A: I'm a lifelong fan of Bill Sienkiewicz, who brought fine art to comic books in the 1980s. His work may be rooted in mixed media, but his watercolors are a constant source of inspiration for me. Brighton's Matt Murphy is also an exceptional watercolor portrait artist whose work I marvel at. Given my deep background in comics, music, and movies, my traditional artistic inspirations don't go nearly as deep as others, giving me a bit more of a blank canvas to make my stamp on the medium.

The Muppets band Electric Mayhem watercolor by Jeremy Wheeler.

The Muppets band Electric Mayhem watercolor by Jeremy Wheeler.

Q: I imagine not every watercolor you've done the past few years made it into the Soft Collections. What was the criterion you used to pick the works in this exhibit?
A: Some pieces that didn't make the cut were sold over the last few years. Of those, many Muppets were repainted to make it into Soft Collections, while others just could not be found in time for the show—speaking directly of my earliest John Lewis and Ruth Bader Ginsberg pieces. For the most part, Soft Collections represents around 90% of my watercolor output, with my best dozen pieces having just been made within the last month.

Sigourney Weaver as Ripley from the Alien franchise in a Jeremy Wheeler watercolor titled "Mother."

Sigourney Weaver as Ripley from the Alien franchise in a Jeremy Wheeler watercolor titled Mother.

Q: What's next for you artistically?
A: I'll continue working with Hero Complex Gallery in L.A., offering affordable prints of a few of the collections seen in the show.

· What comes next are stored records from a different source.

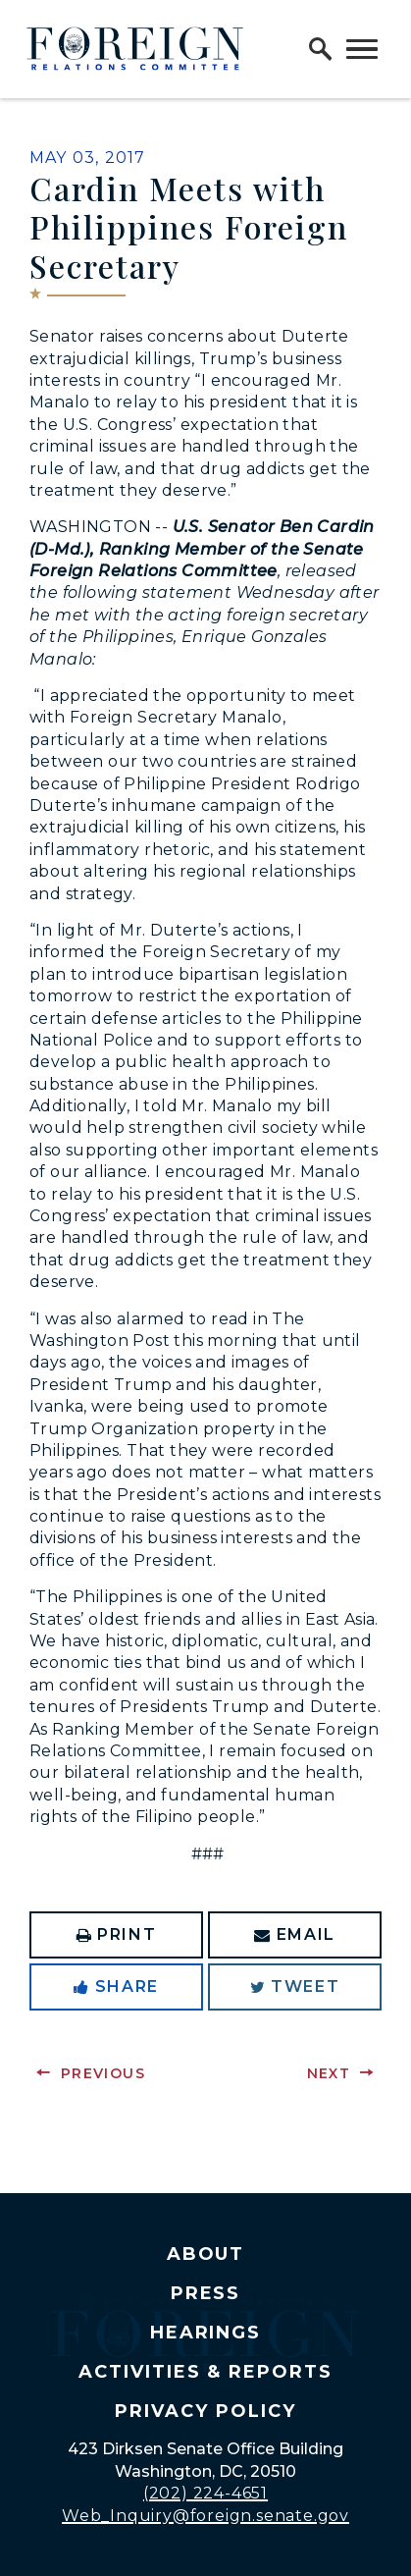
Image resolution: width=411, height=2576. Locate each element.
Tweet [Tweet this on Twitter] (295, 1986)
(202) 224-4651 (205, 2493)
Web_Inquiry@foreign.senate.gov (205, 2515)
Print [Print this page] (117, 1934)
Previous (103, 2073)
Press (206, 2293)
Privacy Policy (205, 2411)
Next (329, 2073)
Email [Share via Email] (294, 1934)
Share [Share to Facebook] (116, 1986)
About (206, 2254)
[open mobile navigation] (362, 49)
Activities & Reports (205, 2372)
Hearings (206, 2332)
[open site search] (320, 49)
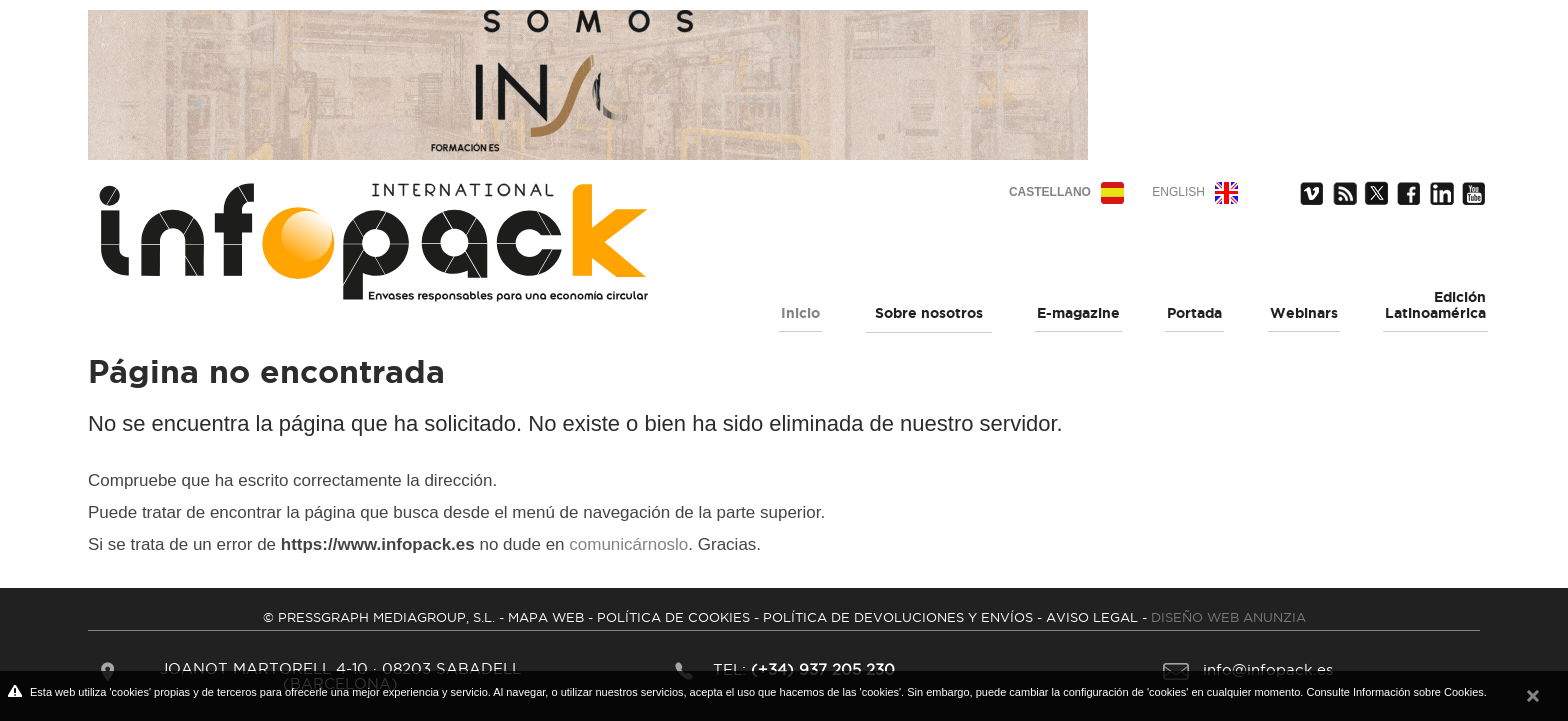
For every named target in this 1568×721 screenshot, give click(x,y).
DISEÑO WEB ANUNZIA (1228, 617)
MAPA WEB (546, 617)
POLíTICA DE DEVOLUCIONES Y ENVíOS (898, 617)
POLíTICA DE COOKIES (673, 617)
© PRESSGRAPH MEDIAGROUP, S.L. (379, 617)
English (1178, 192)
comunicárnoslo (628, 544)
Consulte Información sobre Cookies (1394, 692)
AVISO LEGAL (1092, 617)
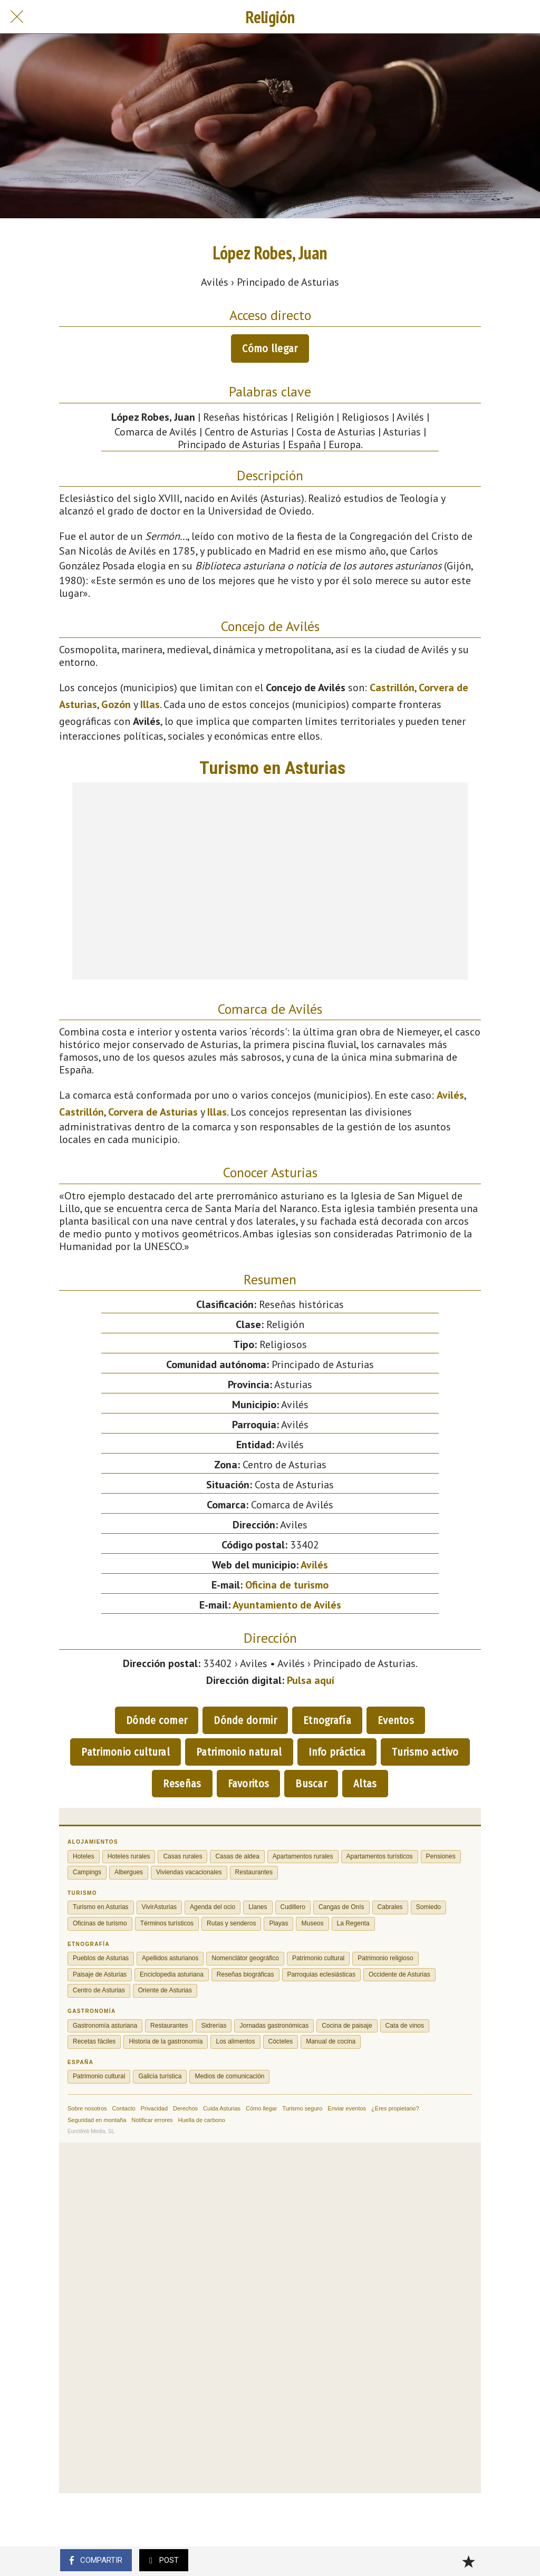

Additional portraits of Wes Anderson characters will likely be the next thing I paint, as the ones in Soft Collections were focused purely on the theme of love within his films, and I have grander plans of mapping out all of his characters. In the most immediate future, I'm looking forward to a bit of downtime to focus more on building an A-Frame LEGO set that has been taunting me as I prepped for the Soft Collections

Christopher Porter is a library technician and the editor of Pulp.

"Soft Collections" is at the Ann Arbor Art Center through March 28. Many works are still available for purchase. Ann Arbor District Library cardholders may also check out works by Wheeler from the Art Prints collection.